How Benghazi will test Republicans

Defense Secretary Leon E. Panetta and Army Gen. Martin E. Dempsey, chairman of the Joint Chiefs of Staff, testify at at a Senate hearing on Benghazi in February 2013. Photo: Office of the Secretary of Defense, Creative Commons, some rights reserved

Defense Secretary Leon E. Panetta and Army Gen. Martin E. Dempsey, chairman of the Joint Chiefs of Staff, testify at at a Senate hearing on Benghazi in February 2013. Photo: Office of the Secretary of Defense, Creative Commons, some rights reserved

Let me outline what we know so far about the attacks on US embassy staff last September that led to the deaths of four Americans, including Ambassador Christopher Stevens.

First, it’s a big deal. There are strong indications — and the US State Department’s own internal review concludes as much — that security for US personnel in Libya was lax and requests for additional protection were bungled.

“Systemic failures and leadership and management deficiencies at senior levels within two bureaus of the State Department (the “Department”)resulted in a Special Mission security posture that was inadequate for Benghazi and grossly inadequate to deal with the attack that took place,” that report concluded.

We also know conclusively that in the hours and days after the attack, the Obama administration worked aggressively to contain political fall-out from the attack, which occurred in the final months of the 2012 presidential campaign.

A former State Department spokeswoman, Victoria Nuland, sent an email arguing for changes to official talking points, arguing that the original language would “be abused by members of Congress to beat the State Department for not paying attention to agency warnings so why would we want to seed the Hill.”

Information shown ::
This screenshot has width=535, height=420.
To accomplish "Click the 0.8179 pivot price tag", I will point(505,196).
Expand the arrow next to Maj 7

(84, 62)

What you are asked to do :: Can you copy the Benghazi article word for word, from "Let me outline" up to and including "protection were bungled."? The listing has nothing to do with the Benghazi article.

The result ::
Let me outline what we know so far about the attacks on US embassy staff last September that led to the deaths of four Americans, including Ambassador Christopher Stevens.

First, it’s a big deal. There are strong indications — and the US State Department’s own internal review concludes as much — that security for US personnel in Libya was lax and requests for additional protection were bungled.